▸ What the exercise asks:
Each line of the records below that holds "legend" should be returned.

▸ Data:
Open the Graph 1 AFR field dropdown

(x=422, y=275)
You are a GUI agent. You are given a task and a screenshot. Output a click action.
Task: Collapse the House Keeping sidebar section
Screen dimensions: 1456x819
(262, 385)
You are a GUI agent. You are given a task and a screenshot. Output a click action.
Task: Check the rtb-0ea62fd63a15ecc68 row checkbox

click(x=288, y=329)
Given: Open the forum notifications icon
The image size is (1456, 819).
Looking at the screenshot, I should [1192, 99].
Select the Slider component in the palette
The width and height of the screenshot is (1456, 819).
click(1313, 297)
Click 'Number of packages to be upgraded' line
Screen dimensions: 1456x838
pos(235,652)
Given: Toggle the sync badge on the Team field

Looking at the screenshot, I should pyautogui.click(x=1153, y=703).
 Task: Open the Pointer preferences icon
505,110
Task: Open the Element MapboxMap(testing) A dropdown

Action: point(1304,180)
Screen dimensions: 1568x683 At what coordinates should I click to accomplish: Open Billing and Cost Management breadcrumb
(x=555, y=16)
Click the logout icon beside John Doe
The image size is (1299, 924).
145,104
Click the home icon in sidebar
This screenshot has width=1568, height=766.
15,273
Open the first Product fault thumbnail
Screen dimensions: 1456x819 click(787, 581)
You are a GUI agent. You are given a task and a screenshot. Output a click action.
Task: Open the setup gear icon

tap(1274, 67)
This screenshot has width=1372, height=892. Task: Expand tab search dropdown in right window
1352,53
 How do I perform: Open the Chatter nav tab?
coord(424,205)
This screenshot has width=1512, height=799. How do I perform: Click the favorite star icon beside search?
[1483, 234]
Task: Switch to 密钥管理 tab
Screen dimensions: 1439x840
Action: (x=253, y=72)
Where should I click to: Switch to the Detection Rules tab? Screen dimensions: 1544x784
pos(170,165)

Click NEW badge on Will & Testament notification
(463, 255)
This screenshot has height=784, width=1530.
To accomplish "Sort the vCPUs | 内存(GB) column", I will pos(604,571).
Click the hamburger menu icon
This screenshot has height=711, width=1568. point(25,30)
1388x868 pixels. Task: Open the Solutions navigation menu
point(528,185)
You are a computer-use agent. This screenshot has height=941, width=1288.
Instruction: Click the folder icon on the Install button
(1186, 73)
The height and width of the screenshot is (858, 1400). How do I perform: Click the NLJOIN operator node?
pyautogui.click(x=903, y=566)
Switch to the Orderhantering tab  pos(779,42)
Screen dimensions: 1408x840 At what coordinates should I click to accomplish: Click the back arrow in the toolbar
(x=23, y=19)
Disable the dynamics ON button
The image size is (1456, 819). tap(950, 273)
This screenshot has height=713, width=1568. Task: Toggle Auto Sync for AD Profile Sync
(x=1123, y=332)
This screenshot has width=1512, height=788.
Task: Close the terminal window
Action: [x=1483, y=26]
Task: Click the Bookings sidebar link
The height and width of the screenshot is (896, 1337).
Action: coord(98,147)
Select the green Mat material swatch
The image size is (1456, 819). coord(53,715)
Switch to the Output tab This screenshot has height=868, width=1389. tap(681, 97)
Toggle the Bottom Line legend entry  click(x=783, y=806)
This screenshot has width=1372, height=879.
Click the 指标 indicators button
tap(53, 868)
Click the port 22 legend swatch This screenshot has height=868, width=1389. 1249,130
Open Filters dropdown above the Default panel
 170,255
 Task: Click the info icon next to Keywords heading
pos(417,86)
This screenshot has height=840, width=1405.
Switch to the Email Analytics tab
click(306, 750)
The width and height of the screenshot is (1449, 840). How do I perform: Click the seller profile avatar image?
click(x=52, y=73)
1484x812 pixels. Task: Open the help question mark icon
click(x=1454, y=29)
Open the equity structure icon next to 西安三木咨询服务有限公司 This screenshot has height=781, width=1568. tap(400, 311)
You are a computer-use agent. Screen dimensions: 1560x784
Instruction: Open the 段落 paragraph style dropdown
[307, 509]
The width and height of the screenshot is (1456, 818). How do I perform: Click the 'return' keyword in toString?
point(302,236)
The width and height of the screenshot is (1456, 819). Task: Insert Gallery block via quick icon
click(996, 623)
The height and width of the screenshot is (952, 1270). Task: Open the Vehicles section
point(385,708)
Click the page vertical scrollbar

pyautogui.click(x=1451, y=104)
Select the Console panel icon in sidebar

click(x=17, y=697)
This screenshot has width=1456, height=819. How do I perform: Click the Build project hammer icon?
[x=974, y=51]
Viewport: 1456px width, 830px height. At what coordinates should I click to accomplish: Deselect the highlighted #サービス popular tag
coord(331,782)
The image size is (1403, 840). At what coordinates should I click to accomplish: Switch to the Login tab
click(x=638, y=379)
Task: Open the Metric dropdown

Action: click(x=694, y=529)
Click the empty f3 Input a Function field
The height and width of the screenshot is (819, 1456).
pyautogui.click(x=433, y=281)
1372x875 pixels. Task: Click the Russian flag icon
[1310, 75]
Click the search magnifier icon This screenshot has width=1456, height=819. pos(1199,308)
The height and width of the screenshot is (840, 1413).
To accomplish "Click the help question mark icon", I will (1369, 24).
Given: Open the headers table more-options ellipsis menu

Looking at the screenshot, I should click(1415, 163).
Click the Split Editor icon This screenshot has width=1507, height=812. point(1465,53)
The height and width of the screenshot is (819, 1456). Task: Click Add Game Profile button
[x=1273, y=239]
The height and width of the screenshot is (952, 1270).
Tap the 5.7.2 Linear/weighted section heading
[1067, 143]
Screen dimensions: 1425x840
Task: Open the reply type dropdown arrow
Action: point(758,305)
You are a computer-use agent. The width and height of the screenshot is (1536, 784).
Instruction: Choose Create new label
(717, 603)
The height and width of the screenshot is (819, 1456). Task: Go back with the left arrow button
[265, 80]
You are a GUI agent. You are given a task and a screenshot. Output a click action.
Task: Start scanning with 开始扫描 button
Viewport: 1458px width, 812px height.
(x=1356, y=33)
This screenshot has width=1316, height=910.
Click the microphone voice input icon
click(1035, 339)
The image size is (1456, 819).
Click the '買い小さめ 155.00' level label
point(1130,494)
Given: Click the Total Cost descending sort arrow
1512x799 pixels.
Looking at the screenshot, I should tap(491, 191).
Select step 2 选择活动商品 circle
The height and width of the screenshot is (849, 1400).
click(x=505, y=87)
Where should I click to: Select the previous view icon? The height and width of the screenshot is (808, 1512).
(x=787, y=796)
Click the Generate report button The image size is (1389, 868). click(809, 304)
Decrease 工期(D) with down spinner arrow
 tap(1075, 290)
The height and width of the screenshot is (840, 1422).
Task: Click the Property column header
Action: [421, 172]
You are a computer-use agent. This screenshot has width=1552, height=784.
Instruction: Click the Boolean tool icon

▸ Your response:
Toggle the Bottom Line legend entry  click(x=783, y=806)
Click the port 22 legend swatch This screenshot has height=868, width=1389. 1249,130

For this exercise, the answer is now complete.